▶ [TEXT SHOWN]
________________________________________

In Googling, I found multiple odd references to this ad campaign. Does Quiznos make any official statements to counter these goofy bloggers? I found one guy that thinks it looks like a cigarette ad. One guy seems to have a Freudian problem and these people seem to think that one commercial purposely compares your torpedos to a cup of human excrement. Okay, I have to give them that one. I mean… you did hear of 2 Girls, 1 Cup right? I’d find it and link to it, but some may find that offensive/distasteful and I’m sure you know how to use search engines. These people even seem to come to the same conclusion as I have toward the end of their blog… as well as a commenter on this blog.

I understand that all advertising is not one hundred percent factual, and that things tend to be exaggerated, but I really find this image rather misleading. While I understand that I’m not going to walk into a Quiznos any time soon and find a HAL 9000’s creepy sexually suggestive oven cousin, two gorgeous scantily clad women eating a sub rather suggestively, two naked rednecks in a tub of water over a campfire, a baby with the voice of a grown man, anyone suckling on any wolf teats, or even genetic mutations with Latino accents and tiny guitars floating in the air singing praise of your sandwiches… I feel that you owe some level of honesty to the customer.

While the other ads are easily discernible as attention grabbing goofiness, this one seems rather straight forward at first — yet dishonest upon further inspection.

I would love to hear your thoughts on the matter as well as the thoughts of any other marketing people or regional managers in the Quiznos family.

If I didn’t feel that I was already taking up too much of your time, I wouldn’t mind getting into a discussion on the violent phallic imagery that the shape and name of these subs not-so-subliminally suggest. I mean, really? Torpedo? Bullet? How many feminists have already written to discuss this? I feel that this topic is a less pressing issue though, to be saved for another day.

Torpedoes away!
-Eric

If you feel the need for a background to any of this, this is where it all started, and how it played out:

That’s my initial message, Subway’s official non-response response, me sending it to Quiznos for comment and getting one, and finally a response from Subway telling me that someone else will respond… which as of yet, has not happened.

…All of which leads us to this posting.

________________________________________

▶ [GIVEN INFORMATION]
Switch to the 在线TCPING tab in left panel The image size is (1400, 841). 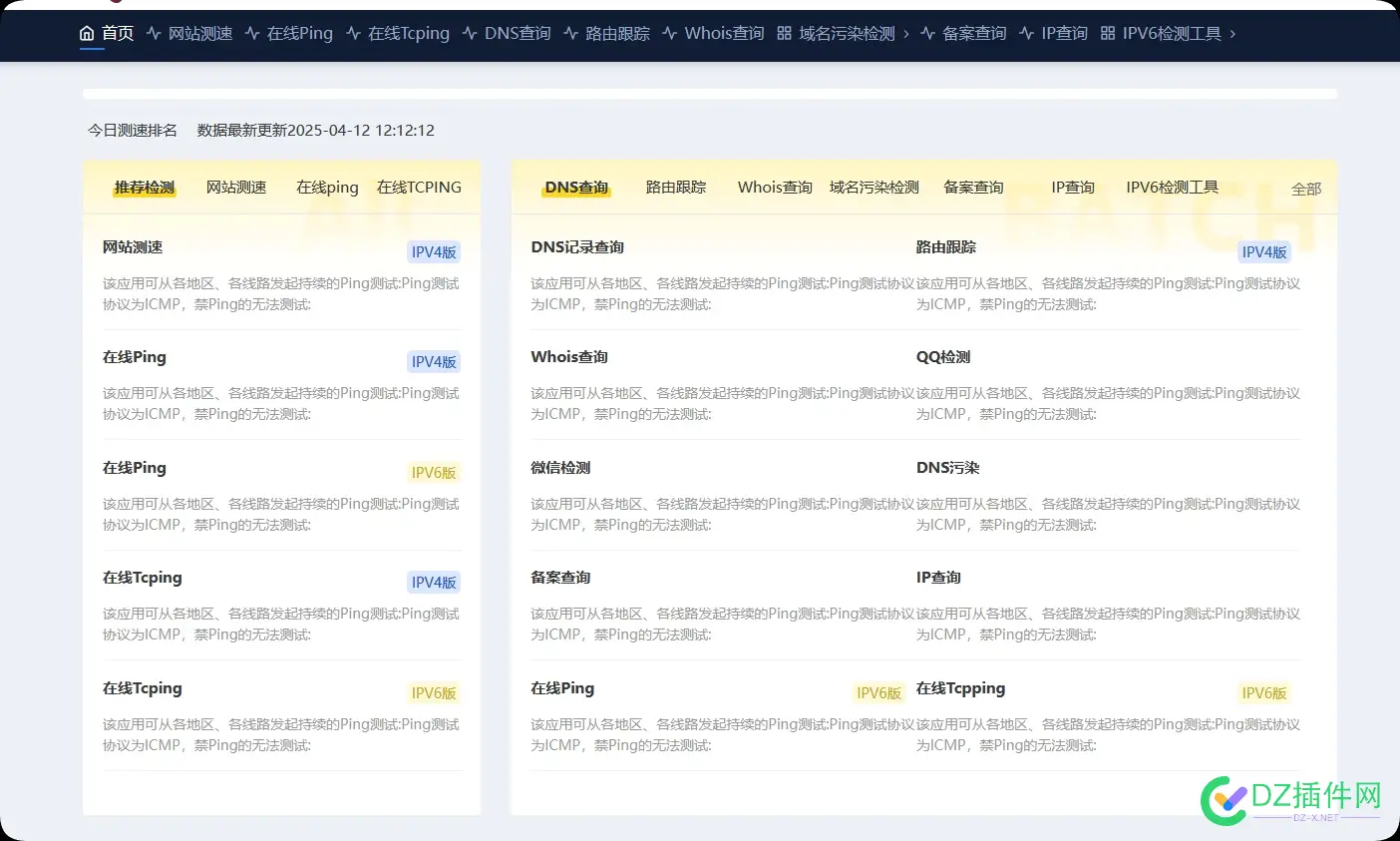tap(419, 187)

________________________________________

▶ [LIST OF TASKS]
[1] Answer these from the Quiznos letter:
(a) What does one person the writer found while searching think the ad looks like?
(b) Which two sub names does the writer cite as suggesting violent phallic imagery?
(c) Which company gave what the writer calls an "official non-response response"?
[2] Reproduce the part of the Quiznos letter that begins at the words "While the other" and stops after the words "for another day.".

▶ [RESPONSES PER TASK]
[1]
(a) A cigarette ad.
(b) Torpedo and Bullet.
(c) Subway.

[2]
While the other ads are easily discernible as attention grabbing goofiness, this one seems rather straight forward at first — yet dishonest upon further inspection.

I would love to hear your thoughts on the matter as well as the thoughts of any other marketing people or regional managers in the Quiznos family.

If I didn’t feel that I was already taking up too much of your time, I wouldn’t mind getting into a discussion on the violent phallic imagery that the shape and name of these subs not-so-subliminally suggest. I mean, really? Torpedo? Bullet? How many feminists have already written to discuss this? I feel that this topic is a less pressing issue though, to be saved for another day.